> [Work instruction 1]
List every organization or group that the text on motion perception research says School of Psychology researchers are collaborating with.
> [Work instruction 2]
Answer these questions from the text on motion perception research:
(a) What chair does Professor Frans Verstraten hold at the University of Sydney?
(b) Which organization helped build the pod that looks like a space capsule?
(c) According to Professor Verstraten, what do lots of people still think a psychology lab consists of?
> [Work instruction 3]
Retype the passage of the text on motion perception research between "The research makes" and "says Professor Verstraten.", inclusive.

Researchers at the University of Sydney's School of Psychology are collaborating with scientists at Utrecht University in the Netherlands to work on intriguing areas of motion perception research.

The University of Sydney and Utrecht University are building on their reputation as leaders in the field of perception in dynamic environments – the study of what people do in a situation where both the environment and their own position are moving.

“How do we detect and calculate motion when we are moving ourselves?” asks Professor Frans Verstraten, the McCaughey Chair in Psychology at the University of Sydney and a former grad-student and professor at Utrecht University.

“We can do it because our brains are very good at compensating for our own movement in the world, at discounting the distortions in the projection of the world on the retina caused by our own movements.”

The research makes use of advanced facilities at the School of Psychology that enable people to be studied in a controlled environment, such as a highly immersive virtual reality laboratory or a pod looking like a space capsule – built with the help of NASA – that allows both the seated observer and what he sees to be moved.

“Essentially we are looking at how the brain works and how people behave under different conditions, which opens up multiple areas of research interest,” says Professor Verstraten.

Potential spin-offs from the research could include a surgeon being able to walk through a 3D representation of the body before performing a complex operation, or a trainee police officer being able to experience a virtual reality bank robbery where the robbers and their weapons are alarmingly lifelike, but not lethal.

The Virtual Reality environment opens up opportunities for new kinds of research with moving observers, including clinically relevant questions and solutions. Researchers in the School of Psychology are collaborating with colleagues in the Brain and Mind Centre on neuroscience and childhood development, and with the Gambling Treatment Clinic on treatments for problem gambling.

There is also commercial and outside interest in other work, such as the effectiveness of advertising or signage – do people really understand the pictograms they see at a foreign airport? – to potential treatments for phobias. “One of the questions is whether experiences in the virtual world also apply to the real world,” sayd Professor Verstraten. “So if you place an arachnophobe in a room full of virtual spiders, will they experience any benefits in the real world?”

It’s a far cry from the popular image of what psychologists do, admits Professor Verstraten. “Lots of people still think a psychology lab consists of a collection of leather couches,” he says. “A visit to our high tech labs in Sydney and Utrecht should quickly change their minds.”

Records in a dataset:
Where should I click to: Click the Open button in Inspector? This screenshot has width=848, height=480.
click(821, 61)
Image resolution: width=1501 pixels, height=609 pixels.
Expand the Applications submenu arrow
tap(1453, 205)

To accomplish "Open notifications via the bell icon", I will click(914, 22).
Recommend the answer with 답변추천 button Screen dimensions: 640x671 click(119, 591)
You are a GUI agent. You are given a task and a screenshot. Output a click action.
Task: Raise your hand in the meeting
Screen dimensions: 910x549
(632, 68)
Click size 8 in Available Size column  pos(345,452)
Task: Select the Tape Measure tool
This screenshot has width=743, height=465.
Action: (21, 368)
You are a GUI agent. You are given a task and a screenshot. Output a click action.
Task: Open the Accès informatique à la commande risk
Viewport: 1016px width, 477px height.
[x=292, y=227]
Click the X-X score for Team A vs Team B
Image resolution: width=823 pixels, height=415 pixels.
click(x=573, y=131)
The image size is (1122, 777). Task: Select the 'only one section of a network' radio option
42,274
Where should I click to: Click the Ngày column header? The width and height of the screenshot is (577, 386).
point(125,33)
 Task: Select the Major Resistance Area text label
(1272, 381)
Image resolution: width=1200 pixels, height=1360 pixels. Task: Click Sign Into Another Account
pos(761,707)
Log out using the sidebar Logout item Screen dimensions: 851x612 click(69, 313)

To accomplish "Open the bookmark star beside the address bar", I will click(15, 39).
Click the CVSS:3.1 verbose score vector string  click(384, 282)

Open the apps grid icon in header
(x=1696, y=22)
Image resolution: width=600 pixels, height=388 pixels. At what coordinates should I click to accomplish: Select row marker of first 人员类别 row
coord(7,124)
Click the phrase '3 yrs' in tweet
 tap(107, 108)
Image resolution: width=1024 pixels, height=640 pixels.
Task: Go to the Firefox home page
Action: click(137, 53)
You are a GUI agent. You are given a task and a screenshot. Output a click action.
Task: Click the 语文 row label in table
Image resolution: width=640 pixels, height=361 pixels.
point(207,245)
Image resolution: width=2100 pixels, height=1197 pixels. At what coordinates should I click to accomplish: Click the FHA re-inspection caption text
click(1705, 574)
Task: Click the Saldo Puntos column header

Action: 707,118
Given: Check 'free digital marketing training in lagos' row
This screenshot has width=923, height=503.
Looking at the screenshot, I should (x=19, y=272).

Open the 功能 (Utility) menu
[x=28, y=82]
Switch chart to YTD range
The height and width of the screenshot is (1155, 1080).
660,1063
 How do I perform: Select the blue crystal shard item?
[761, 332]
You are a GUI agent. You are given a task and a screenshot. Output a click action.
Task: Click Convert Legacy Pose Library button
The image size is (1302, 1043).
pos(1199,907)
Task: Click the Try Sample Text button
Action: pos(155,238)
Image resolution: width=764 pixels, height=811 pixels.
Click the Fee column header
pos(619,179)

> [Answer section 1]
- Scientists at Utrecht University in the Netherlands
- Colleagues in the Brain and Mind Centre
- The Gambling Treatment Clinic

> [Answer section 2]
(a) The McCaughey Chair in Psychology
(b) NASA
(c) A collection of leather couches

> [Answer section 3]
The research makes use of advanced facilities at the School of Psychology that enable people to be studied in a controlled environment, such as a highly immersive virtual reality laboratory or a pod looking like a space capsule – built with the help of NASA – that allows both the seated observer and what he sees to be moved.

“Essentially we are looking at how the brain works and how people behave under different conditions, which opens up multiple areas of research interest,” says Professor Verstraten.